Over the years, I’ve written quite a bit about supply chain disruptions and their ripple effects on the label and packaging industry. But every so often, a story cuts through the noise in a way that’s impossible to ignore – not because it’s complex, but because it’s so visually simple.

Right now, that story is unfolding in Japan.

Snack giant Calbee — whose brightly colored packaging is instantly recognizable across Asia and beyond — is temporarily shifting a portion of its product line to black-and-white packaging. Not as a branding exercise. Not as a sustainability initiative. But as a direct response to a shortage of a key raw material used in printing inks.

The culprit? Naphtha.

Derived from petroleum, naphtha is a foundational input in everything from plastics to coatings — and, critically, printing inks. With geopolitical tensions in the Middle East disrupting oil flows and tightening global supply, naphtha has become both scarce and expensive. For a country like Japan, which relies heavily on imports, the impact is immediate.

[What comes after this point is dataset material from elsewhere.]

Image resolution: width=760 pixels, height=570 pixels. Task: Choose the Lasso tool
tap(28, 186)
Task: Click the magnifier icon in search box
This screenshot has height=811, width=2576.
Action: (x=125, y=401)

And in this case, highly visible.

A stark reminder of material dependency

What makes this story so compelling isn’t just the shift to monochrome packaging — it’s what it represents.

For years, the label and packaging industry has talked about supply chain resilience in terms of substrates, adhesives, and logistics. Ink—despite being mission-critical—often sits in the background of those conversations. It’s assumed to be available, stable, and scalable.

Until it isn’t.

Calbee’s decision to reduce its color palette isn’t about aesthetics — it’s about continuity. The company made a calculated move: maintain product availability, even if it means sacrificing shelf impact. That’s a tradeoff most brand owners hope they never have to make.

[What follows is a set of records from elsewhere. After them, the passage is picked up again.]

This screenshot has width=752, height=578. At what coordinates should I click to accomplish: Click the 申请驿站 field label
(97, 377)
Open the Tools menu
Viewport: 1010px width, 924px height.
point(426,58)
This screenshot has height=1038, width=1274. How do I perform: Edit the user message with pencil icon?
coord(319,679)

But it’s a reminder that ink is not immune to the same pressures affecting the rest of the value chain.

From shelf impact to supply assurance

Let’s be clear—packaging is more than decoration. It’s communication. It’s differentiation. It’s brand identity.

Take that away—or even dial it back—and the impact is immediate. A bright, color-rich snack bag becomes a monochrome placeholder. The product is still there. The quality hasn’t changed. But the perception?

That’s another story.

For converters and suppliers, this raises a critical question: how do you balance performance, branding, and material availability when one piece of the equation suddenly tightens?

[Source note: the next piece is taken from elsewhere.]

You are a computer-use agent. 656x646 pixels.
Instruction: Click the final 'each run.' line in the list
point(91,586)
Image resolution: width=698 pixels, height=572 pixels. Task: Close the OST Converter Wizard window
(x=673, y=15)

Because this isn’t just about Japan. It’s about a global packaging ecosystem that is deeply interconnected—and increasingly vulnerable to geopolitical disruption.

What this means for converters

If you’re a label converter, this story hits closer to home than it might initially seem.

First, it underscores the importance of supplier diversification—not just for substrates, but for inks and coatings as well.

Second, it highlights the growing need for flexibility. Whether that means adapting to alternative chemistries, reducing color complexity, or working more closely with brand owners on contingency planning, the ability to pivot is no longer optional.

And third, it reinforces something we’re seeing more and more across the industry: the convergence of sustainability, regulation, and supply chain reality.

Naphtha isn’t just under pressure because of geopolitics—it’s also tied to the broader push away from petroleum-based materials. As that transition accelerates, the industry will need viable alternatives that don’t compromise performance or availability.

More than a temporary shift

Calbee has positioned this move as temporary. And maybe it is.

But the bigger takeaway isn’t whether color returns to those packages in a few weeks or months. It’s that the industry has reached a point where even something as fundamental as ink color can no longer be taken for granted.

In a world where 20% of global oil supply can be disrupted by a single chokepoint, the ripple effects don’t just show up in fuel prices or freight costs.

Sometimes, they show up on a snack shelf—staring back at you in black and white.